Un rapport qui arrive sur mon bureau chaque mois raconte une histoire troublante. C'est une question sur laquelle ce journal (Le Nouvelliste) a écrit, et un nouveau chapitre mérite d'être mentionné parce que les conséquences vont toucher toute la société haïtienne entre les zones frontalières et la capitale.
Les chiffres sont inquiétants. D’après la Direction générale de la migration (DGM) dominicaine, durant les 7 premiers mois de l’année 2018, plus de 80 000 migrants ont été rapatriés de la République dominicaine. Cette vague de migrants représente à peu près l’équivalent des populations des villes frontalières d’Anse-à-Pitres et de Belladère réunies.
Depuis l’expiration du Plan national de régularisation des étrangers (PNRE) le 26 août dernier, des milliers d'Haïtiens font face à de plus grandes menaces et craintes de rapatriement. Si aucune mesure d’assistance et d’accompagnement n’est prise, les conséquences seront graves non seulement pour les individus, mais aussi pour l’économie et la sécurité en Haïti.
Selon les chiffres avancés par des autorités dominicaines, le PNRE avait permis à environ 239 000 immigrants, en majorité des ressortissants haïtiens en situation irrégulière, d’obtenir un permis de séjour temporaire valable pour une durée d’un à deux ans.
Avec l’expiration du PNRE, on peut s’attendre à un nombre encore plus important de migrants retournés dans les semaines et mois à venir. Pourtant, aucune mesure concrète n’est prise jusqu’à présent pour la résolution de cette situation.
Cela représente cependant une opportunité de traiter en profondeur la question migratoire dans le pays pour trouver des solutions durables, en concertation avec les autorités dominicaines, les institutions haïtiennes et les organisations de la société civile. Contrairement aux cas de désastres naturels, nous pouvons anticiper certaines dynamiques qui seront déclenchées par l’expiration du PNRE. Des démarches conjointes et concrètes doivent être entreprises pour éviter les souffrances humaines à partir de maintenant.
Premièrement, il faut considérer les conséquences que l’afflux potentiel de 80 000-200 000 nouveaux arrivants peut avoir sur la sécurité nationale. Par exemple, nous pouvons anticiper la capacité de la police nationale et l'appuyer afin de maintenir la loi et l'ordre dans des villes où la population risque parfois de doubler dans les mois à venir.
Ensuite, les conséquences pour les plus vulnérables – il est connu que les trafiquants profitent du chaos dans les situations de désastres et d’instabilité.

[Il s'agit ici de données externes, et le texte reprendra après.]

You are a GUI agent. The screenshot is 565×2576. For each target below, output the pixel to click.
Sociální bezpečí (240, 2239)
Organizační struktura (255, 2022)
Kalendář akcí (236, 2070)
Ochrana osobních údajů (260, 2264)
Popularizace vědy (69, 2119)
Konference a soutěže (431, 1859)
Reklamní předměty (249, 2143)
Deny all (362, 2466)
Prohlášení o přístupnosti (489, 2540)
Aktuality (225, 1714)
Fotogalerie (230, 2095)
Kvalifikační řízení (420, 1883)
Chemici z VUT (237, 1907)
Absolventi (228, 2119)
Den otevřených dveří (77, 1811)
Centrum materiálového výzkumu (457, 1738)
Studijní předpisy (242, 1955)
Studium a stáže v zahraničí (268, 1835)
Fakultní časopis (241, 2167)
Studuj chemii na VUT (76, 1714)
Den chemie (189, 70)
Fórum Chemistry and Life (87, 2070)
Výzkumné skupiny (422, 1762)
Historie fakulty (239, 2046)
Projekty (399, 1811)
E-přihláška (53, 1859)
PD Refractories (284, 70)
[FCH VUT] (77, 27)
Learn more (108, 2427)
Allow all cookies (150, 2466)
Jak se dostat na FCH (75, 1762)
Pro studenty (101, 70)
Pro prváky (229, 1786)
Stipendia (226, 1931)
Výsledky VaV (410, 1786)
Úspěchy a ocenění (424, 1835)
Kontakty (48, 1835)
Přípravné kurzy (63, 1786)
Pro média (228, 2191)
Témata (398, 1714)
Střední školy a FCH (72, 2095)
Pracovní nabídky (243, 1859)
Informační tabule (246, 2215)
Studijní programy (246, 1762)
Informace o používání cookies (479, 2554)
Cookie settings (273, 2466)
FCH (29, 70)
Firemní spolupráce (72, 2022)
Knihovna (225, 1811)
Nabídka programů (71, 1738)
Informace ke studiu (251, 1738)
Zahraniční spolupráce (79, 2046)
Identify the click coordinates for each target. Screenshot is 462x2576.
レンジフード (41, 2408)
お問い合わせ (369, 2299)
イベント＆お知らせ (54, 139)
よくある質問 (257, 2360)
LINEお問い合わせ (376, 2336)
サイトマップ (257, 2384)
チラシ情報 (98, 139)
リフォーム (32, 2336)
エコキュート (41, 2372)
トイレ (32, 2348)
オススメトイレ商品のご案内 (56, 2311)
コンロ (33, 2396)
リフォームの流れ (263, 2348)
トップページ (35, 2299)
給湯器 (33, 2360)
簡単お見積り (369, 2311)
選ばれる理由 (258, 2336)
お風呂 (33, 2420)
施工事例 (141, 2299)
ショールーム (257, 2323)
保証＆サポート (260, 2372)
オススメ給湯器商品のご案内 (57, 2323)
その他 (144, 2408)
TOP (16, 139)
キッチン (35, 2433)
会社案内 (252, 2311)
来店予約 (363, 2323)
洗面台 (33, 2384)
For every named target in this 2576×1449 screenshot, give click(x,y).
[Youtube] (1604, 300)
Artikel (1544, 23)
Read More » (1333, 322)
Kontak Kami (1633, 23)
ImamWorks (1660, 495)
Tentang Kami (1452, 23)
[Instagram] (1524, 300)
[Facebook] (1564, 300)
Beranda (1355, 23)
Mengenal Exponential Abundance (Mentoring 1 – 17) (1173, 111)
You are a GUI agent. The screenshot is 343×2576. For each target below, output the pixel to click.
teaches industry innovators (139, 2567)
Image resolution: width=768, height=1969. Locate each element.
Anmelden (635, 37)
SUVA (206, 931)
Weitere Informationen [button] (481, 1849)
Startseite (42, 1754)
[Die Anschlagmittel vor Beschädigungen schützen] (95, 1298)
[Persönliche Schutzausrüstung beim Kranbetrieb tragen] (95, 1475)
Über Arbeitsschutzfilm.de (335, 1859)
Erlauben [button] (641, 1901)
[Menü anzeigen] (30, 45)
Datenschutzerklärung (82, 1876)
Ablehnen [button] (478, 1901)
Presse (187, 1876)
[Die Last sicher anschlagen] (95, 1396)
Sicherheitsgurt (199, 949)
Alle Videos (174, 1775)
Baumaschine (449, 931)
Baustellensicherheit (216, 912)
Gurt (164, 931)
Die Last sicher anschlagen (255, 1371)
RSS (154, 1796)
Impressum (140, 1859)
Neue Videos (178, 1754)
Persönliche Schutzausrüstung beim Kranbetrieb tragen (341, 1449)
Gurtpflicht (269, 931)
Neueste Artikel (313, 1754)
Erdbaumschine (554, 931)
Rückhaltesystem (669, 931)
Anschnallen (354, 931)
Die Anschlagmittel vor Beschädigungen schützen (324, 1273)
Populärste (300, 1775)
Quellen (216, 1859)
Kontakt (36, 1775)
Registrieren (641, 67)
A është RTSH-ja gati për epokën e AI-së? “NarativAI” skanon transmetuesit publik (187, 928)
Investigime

Les enfants non accompagnés et les femmes font partie des nombreuses personnes vulnérables retournées que les agents de l’ONM et de l’IBESR ont enregistrées dans les Centres de ressources frontaliers (CRF). Un important support est alors nécessaire pour accompagner ces victimes afin qu’elles reçoivent l’assistance appropriée et des facilités de réintégration.
Il y aura aussi des conséquences sur l’économie haïtienne. Cette pression migratoire aura inexorablement un impact sur l’économie nationale avec un nombre croissant de demandeurs d’emplois et une pression supplémentaire sur les marchés locaux. En plus de la concurrence pour les emplois locaux, cela affectera également les communautés d'accueil, notamment dans les zones frontalières qui souffrent déjà d’un manque d’infrastructures et de services sociaux. Si bon nombre d’entre eux continuent leur voyage pour arriver à Cap-Haïtien ou Port-au-Prince, une intensification des pressions sur les transports publics, les écoles, les hôpitaux est également attendue.
En l'absence de mécanisme de réintégration pour ces migrants, on observe déjà des flux importants de migrants irréguliers qui tentent de retourner en République dominicaine, notamment en passant par les points frontaliers non officiels. Ces derniers vont se trouver à nouveau dans une situation de vulnérabilité en raison de leur situation irrégulière en RD.
Tous ces exemples prouvent combien il est important de planifier une réponse concertée afin de limiter l’impact de la fin du PNRE sur la vie des migrants et sur la société haïtienne.
L’OIM est prête avec le soutien de ses partenaires à apporter tout son appui à l’État haïtien pour définir un plan d’action qui vise à assurer un retour digne et une meilleure réintégration des migrants dans leurs communautés d’origine et ailleurs dans leur pays.